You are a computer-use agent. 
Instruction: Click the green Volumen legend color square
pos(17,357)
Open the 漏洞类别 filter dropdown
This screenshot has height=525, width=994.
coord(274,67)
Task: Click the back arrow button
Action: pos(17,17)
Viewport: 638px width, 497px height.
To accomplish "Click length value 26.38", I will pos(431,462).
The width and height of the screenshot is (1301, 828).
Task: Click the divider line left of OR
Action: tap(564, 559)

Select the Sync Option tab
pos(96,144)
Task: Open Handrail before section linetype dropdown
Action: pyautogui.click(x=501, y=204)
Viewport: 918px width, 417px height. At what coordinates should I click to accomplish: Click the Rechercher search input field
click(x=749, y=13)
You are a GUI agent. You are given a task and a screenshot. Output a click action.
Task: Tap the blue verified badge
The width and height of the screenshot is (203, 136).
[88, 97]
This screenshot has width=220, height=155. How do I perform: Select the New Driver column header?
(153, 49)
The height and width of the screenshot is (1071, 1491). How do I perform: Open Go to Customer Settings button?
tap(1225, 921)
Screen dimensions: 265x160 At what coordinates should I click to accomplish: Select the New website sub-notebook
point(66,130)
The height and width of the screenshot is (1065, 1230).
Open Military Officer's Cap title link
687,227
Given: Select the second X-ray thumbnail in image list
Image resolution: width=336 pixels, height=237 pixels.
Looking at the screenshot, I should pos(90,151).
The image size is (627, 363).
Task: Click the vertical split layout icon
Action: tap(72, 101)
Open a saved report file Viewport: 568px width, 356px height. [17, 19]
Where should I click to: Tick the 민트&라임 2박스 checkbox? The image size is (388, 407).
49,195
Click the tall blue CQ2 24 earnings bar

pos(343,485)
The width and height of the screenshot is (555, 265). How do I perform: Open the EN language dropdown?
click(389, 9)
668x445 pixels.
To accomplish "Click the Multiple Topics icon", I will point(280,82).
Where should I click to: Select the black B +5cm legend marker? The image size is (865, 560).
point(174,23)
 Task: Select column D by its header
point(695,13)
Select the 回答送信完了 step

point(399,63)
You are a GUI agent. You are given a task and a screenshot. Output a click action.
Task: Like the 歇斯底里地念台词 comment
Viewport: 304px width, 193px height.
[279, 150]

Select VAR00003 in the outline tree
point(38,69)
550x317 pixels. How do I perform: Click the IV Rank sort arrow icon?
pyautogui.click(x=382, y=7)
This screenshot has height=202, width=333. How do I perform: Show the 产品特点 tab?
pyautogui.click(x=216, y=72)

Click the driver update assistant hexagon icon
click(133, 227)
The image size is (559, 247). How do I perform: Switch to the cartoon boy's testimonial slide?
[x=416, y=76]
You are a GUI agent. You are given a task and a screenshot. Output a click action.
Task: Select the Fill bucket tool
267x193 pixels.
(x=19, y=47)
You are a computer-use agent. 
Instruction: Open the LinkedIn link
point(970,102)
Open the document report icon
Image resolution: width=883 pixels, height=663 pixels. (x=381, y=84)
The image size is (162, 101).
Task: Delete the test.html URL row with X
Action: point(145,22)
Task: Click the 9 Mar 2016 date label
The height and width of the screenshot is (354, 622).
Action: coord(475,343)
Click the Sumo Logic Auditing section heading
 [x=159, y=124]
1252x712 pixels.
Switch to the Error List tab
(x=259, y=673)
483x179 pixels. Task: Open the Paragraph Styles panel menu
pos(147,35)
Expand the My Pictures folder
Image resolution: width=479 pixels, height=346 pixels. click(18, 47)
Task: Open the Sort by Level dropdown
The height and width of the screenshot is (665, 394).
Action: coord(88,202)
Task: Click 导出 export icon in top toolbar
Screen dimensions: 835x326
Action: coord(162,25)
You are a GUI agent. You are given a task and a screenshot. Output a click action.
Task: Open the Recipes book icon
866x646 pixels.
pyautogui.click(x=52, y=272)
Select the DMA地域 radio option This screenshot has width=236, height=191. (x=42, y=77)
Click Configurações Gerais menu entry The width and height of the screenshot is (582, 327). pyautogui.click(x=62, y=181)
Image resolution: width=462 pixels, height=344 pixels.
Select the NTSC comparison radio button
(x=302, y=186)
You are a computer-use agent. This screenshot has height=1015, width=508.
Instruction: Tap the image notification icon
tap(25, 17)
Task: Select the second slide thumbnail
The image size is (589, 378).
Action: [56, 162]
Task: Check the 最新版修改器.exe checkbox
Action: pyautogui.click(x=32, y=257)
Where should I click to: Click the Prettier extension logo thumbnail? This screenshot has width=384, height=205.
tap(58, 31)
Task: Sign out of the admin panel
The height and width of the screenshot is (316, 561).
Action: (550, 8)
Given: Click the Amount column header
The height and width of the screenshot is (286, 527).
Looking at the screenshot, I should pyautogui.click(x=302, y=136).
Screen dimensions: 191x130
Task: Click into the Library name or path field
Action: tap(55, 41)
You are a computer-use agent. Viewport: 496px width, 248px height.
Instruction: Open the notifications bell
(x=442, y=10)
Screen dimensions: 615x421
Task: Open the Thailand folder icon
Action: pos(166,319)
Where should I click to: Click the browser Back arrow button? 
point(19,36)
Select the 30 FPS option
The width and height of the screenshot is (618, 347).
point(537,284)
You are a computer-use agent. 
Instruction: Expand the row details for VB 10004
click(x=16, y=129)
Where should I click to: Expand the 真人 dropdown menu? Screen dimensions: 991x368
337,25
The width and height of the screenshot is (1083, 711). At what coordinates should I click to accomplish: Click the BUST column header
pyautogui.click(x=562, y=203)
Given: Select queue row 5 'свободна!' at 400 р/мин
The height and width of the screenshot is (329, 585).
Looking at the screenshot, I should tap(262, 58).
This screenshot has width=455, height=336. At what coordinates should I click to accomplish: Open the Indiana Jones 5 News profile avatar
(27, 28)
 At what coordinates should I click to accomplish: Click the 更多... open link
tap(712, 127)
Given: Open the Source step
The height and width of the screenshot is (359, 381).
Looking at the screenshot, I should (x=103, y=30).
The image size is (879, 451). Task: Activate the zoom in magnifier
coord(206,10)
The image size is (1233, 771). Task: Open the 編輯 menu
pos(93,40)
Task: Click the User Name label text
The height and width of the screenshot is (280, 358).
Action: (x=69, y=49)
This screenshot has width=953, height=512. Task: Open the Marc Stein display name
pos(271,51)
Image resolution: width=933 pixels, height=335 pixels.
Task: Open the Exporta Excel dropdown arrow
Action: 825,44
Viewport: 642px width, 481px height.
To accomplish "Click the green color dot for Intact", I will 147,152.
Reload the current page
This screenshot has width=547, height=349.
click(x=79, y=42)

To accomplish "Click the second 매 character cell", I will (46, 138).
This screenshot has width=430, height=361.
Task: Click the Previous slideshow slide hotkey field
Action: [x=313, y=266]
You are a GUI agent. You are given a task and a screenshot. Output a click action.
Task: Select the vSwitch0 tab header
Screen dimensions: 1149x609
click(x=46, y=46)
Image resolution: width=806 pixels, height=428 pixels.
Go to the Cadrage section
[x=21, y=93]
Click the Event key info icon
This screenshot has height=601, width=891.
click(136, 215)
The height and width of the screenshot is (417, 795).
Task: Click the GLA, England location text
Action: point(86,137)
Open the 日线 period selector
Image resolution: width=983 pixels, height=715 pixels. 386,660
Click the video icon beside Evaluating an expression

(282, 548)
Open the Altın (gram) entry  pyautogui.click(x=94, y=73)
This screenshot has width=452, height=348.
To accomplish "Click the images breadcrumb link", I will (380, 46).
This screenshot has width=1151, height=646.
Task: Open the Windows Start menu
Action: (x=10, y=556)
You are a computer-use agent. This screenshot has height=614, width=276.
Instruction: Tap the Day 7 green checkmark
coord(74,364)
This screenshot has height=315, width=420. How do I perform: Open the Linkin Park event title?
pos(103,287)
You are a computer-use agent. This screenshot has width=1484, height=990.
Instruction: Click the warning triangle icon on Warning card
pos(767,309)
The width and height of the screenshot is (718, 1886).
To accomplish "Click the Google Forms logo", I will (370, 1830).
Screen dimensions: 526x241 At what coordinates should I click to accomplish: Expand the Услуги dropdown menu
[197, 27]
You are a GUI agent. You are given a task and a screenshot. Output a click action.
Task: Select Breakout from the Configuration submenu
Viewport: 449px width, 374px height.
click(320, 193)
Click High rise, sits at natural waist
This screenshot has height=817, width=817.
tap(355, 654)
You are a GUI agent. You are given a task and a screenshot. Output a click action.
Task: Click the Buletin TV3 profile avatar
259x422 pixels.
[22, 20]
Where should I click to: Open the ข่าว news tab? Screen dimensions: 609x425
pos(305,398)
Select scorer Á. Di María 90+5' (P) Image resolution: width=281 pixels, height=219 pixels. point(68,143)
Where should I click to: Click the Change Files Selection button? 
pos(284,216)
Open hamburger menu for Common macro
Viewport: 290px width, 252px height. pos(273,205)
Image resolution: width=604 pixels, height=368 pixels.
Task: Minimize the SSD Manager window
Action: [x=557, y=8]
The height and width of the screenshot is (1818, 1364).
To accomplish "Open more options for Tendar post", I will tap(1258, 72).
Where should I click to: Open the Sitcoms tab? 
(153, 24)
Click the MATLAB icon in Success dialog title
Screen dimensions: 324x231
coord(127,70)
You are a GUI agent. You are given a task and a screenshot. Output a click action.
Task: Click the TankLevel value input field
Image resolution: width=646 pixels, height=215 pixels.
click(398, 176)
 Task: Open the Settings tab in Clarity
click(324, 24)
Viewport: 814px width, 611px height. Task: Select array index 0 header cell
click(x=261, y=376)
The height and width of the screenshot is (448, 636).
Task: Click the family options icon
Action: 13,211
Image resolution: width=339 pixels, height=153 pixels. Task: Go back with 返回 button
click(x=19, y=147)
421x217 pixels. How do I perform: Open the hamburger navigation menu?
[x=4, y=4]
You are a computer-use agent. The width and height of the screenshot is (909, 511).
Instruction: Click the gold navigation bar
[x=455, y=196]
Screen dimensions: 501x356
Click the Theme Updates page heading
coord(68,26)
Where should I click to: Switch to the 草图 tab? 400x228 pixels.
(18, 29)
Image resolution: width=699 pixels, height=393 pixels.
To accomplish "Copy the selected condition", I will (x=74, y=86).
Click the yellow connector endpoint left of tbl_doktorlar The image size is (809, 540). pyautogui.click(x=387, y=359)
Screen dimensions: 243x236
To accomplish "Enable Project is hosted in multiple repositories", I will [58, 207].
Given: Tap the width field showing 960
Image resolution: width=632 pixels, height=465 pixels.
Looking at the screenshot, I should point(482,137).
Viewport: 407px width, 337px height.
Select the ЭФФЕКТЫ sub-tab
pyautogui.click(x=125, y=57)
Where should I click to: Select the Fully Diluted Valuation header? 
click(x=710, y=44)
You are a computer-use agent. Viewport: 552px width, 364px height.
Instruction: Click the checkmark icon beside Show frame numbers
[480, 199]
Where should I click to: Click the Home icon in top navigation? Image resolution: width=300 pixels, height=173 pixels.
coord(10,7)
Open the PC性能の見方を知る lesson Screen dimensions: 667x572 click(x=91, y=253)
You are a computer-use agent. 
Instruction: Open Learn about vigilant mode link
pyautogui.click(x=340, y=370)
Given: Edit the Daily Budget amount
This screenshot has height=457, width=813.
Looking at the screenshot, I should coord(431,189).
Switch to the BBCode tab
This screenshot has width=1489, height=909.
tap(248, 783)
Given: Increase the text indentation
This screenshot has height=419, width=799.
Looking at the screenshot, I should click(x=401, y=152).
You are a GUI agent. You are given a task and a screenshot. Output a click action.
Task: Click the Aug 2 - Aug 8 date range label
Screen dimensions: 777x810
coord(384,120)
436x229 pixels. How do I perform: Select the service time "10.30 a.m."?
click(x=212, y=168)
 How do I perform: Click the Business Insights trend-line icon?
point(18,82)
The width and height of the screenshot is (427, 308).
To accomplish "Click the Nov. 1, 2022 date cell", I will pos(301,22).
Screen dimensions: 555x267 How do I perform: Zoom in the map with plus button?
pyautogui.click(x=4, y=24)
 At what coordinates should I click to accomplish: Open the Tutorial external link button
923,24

■ ■ ■ ■ ■ ■ ■

_Problem details_. Please copy every line of the material that contains the word "computer".

_Output of the task_.
You are a computer-use agent. 
You are a computer-use agent. 
You are a computer-use agent. This screenshot has height=1015, width=508.
You are a computer-use agent. Viewport: 496px width, 248px height.
You are a computer-use agent. 
You are a computer-use agent. This screenshot has height=614, width=276.
You are a computer-use agent. This screenshot has width=1484, height=990.
You are a computer-use agent. The width and height of the screenshot is (909, 511).
You are a computer-use agent. Viewport: 552px width, 364px height.
You are a computer-use agent. 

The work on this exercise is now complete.